Task prompt: Quote the items from the line containing "The image size is (609, 343)." through the end of the items, with both ends included. Leave the pictures out of your answer.

'''

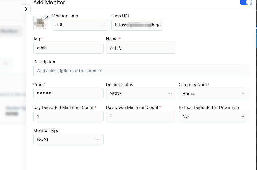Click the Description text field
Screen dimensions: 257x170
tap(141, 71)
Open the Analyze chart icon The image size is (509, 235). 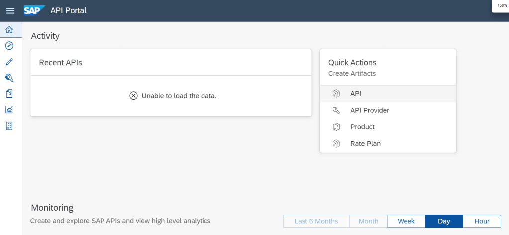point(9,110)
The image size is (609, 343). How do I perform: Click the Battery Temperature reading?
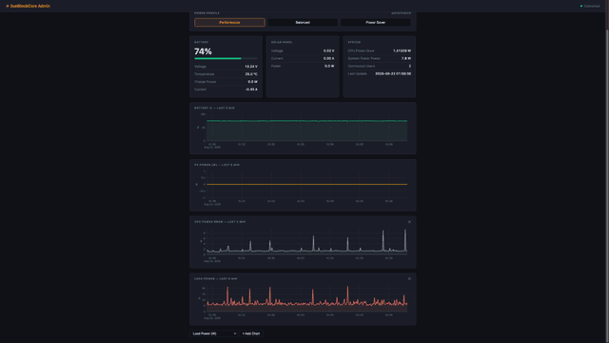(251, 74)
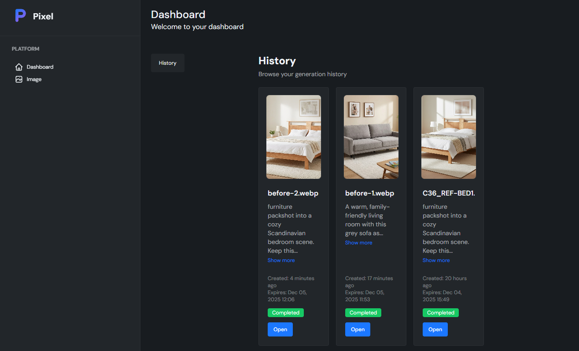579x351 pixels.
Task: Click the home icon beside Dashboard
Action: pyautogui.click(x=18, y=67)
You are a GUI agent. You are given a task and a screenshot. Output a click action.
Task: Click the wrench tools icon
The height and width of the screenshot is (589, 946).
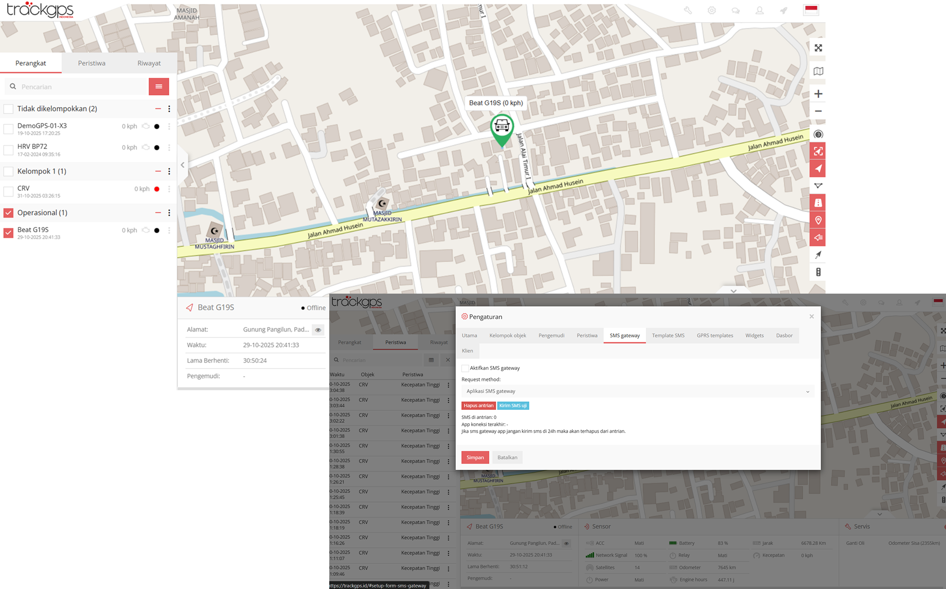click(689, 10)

'''

Reply:
The image size is (609, 343). How do I perform: Click the Battery Temperature reading?
(251, 74)
579x351 pixels.
Task: Click the home icon beside Dashboard
Action: pyautogui.click(x=18, y=67)
You are a GUI agent. You are given a task and a screenshot. Output a click action.
Task: Click the wrench tools icon
The height and width of the screenshot is (589, 946).
click(689, 10)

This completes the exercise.